● **REQUIRED WORK**
Pick out every line in the rows below that contains the word "Select", and copy each one in full.
# Start of ITEMS
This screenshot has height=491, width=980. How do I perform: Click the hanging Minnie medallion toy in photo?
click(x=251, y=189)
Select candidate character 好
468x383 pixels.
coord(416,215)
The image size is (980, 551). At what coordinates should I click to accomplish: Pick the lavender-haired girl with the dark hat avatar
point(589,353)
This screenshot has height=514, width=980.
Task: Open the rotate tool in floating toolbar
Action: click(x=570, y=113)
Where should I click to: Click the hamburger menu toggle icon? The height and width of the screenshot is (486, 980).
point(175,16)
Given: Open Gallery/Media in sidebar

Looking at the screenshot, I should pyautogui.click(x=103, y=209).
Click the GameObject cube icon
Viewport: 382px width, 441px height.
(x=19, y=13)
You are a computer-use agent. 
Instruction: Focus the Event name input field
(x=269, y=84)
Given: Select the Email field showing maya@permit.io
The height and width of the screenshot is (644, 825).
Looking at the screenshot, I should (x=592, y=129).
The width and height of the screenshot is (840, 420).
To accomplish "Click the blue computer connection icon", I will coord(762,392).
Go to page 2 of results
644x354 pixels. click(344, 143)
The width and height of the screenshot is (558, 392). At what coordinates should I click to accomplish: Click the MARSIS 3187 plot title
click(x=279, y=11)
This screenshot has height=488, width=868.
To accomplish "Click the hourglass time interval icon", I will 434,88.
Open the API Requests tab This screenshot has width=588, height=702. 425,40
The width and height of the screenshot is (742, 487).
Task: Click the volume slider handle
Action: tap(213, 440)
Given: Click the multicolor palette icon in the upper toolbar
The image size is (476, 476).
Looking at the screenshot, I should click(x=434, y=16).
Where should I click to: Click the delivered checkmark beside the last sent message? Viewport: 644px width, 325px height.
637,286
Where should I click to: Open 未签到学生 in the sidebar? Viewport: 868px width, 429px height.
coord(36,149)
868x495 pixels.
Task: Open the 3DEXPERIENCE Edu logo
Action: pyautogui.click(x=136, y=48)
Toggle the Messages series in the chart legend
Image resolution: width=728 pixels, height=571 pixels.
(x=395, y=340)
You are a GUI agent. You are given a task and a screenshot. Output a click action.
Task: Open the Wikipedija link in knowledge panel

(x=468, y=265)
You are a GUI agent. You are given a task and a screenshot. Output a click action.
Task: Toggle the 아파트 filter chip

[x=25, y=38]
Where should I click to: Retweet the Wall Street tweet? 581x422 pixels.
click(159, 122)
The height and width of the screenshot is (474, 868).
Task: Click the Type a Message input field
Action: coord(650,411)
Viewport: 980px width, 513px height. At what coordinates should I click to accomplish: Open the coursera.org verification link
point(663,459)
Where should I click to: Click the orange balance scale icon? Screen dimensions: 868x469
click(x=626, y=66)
# End of ITEMS
● **SOLUTION FOR THIS PROBLEM**
Select candidate character 好
Given: Select the Email field showing maya@permit.io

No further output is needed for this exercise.